> Word and element locating data
Begin

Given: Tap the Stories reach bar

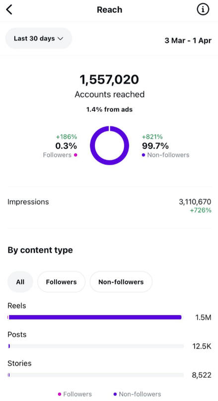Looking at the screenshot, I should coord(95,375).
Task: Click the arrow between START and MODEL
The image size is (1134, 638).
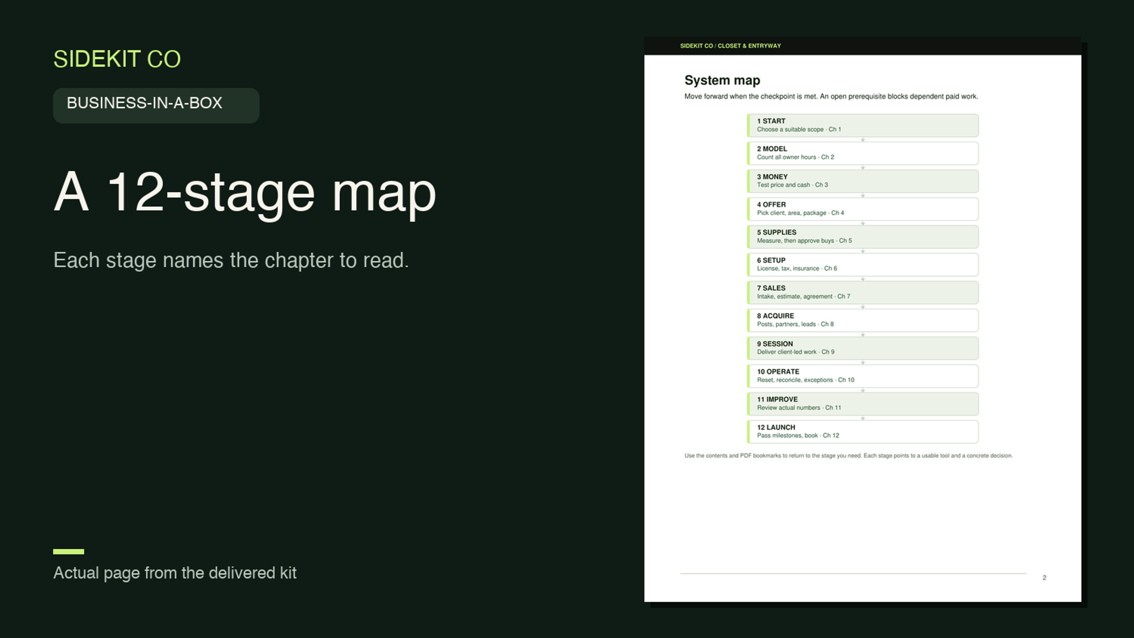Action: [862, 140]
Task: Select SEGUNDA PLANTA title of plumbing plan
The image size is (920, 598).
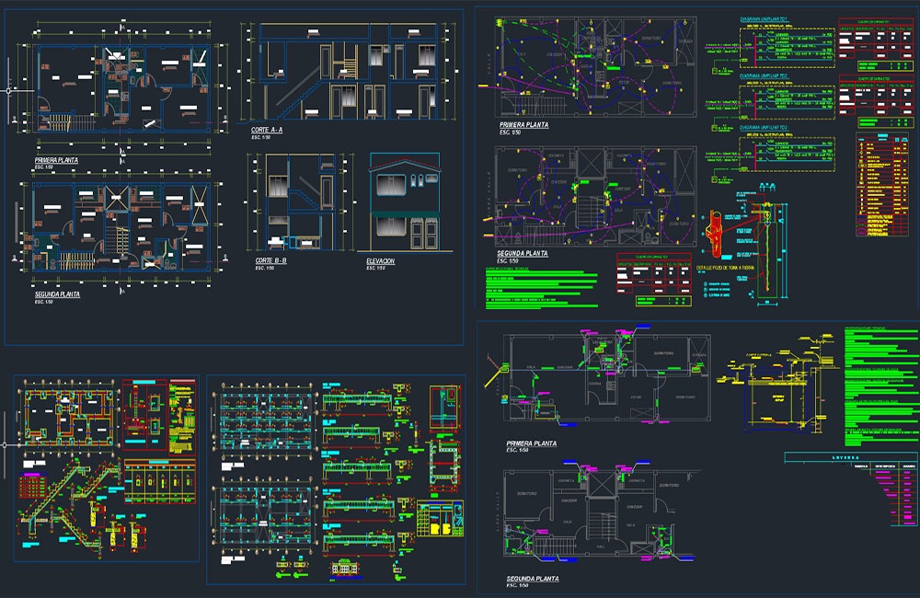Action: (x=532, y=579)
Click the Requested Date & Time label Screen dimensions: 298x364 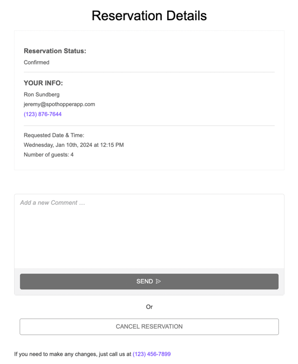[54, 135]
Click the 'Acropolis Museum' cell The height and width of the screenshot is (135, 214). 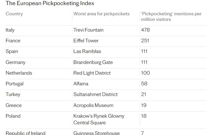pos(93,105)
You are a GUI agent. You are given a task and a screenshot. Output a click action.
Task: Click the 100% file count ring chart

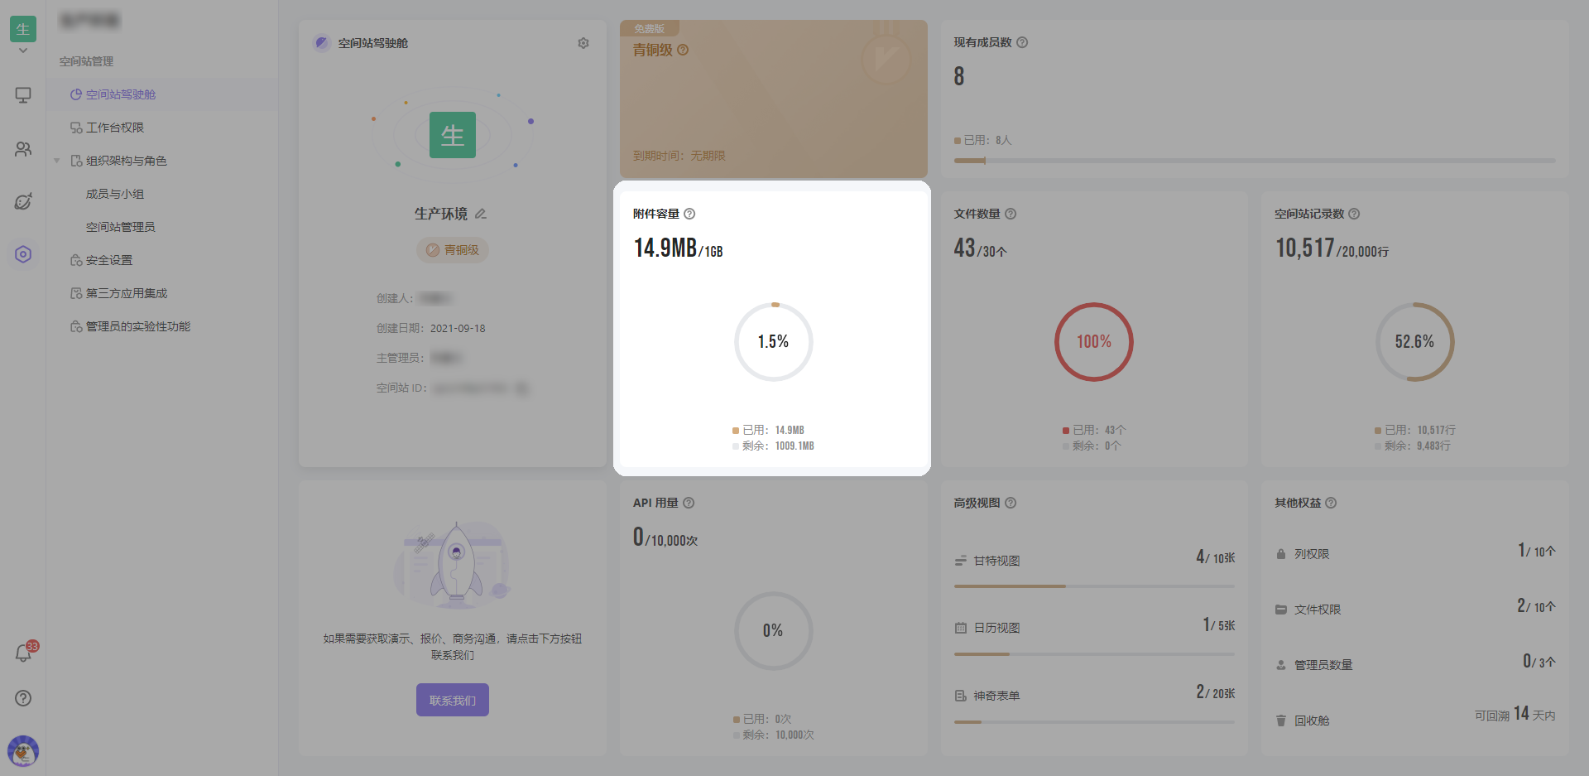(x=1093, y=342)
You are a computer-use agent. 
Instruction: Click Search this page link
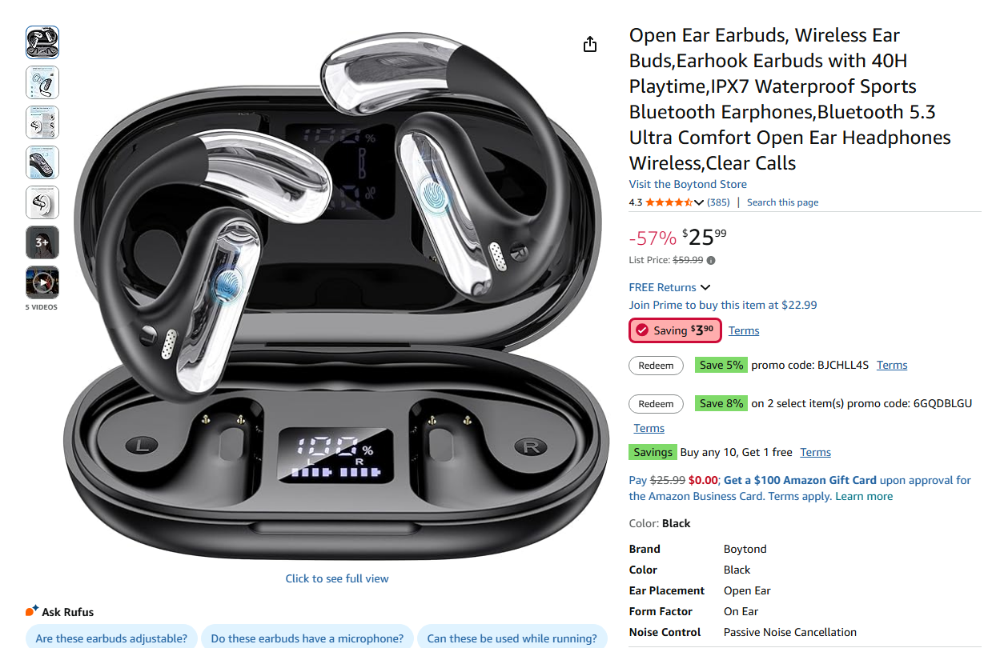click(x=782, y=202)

End
Begin

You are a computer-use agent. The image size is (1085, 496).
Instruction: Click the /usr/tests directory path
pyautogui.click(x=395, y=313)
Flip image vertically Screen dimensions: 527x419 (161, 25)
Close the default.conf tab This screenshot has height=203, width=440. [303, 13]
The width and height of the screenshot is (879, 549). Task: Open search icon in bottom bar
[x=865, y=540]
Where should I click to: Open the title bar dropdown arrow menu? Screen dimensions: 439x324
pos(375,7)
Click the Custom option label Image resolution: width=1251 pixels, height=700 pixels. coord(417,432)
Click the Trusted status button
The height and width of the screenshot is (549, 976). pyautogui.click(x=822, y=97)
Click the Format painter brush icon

End
Begin

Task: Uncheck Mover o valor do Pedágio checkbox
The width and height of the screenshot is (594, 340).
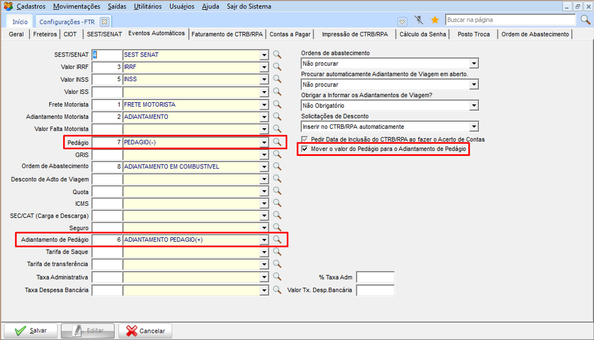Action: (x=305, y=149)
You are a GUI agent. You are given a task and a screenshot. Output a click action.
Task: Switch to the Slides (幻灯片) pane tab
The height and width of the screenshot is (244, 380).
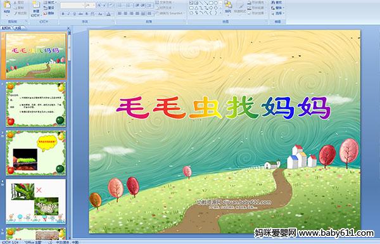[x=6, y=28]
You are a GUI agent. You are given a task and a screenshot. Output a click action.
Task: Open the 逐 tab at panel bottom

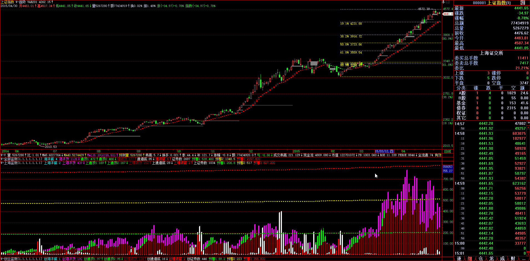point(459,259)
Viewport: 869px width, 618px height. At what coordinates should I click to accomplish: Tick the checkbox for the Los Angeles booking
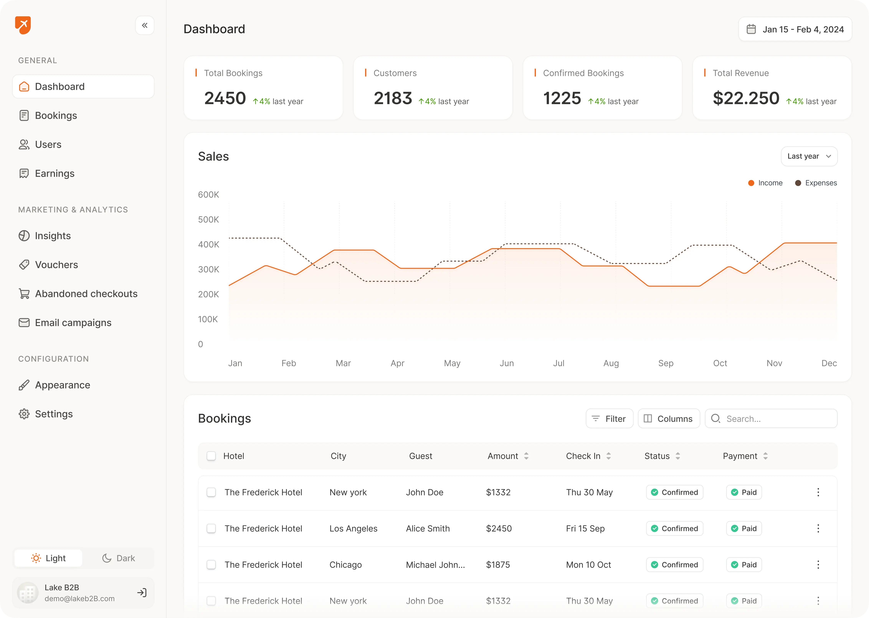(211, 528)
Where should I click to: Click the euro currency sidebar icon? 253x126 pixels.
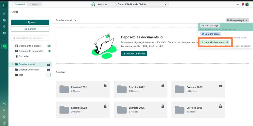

End

> Exercise directions
Reproduce the lines that begin with the line containing "You are a computer-use agent. The" and end with the line containing "Close the default.conf", swapping "directory" for "folder" and leaving everything else unchanged.

> Problem solution
You are a computer-use agent. The image size is (1085, 496).
Instruction: Click the /usr/tests folder path
pyautogui.click(x=395, y=313)
Flip image vertically Screen dimensions: 527x419 (161, 25)
Close the default.conf tab This screenshot has height=203, width=440. [303, 13]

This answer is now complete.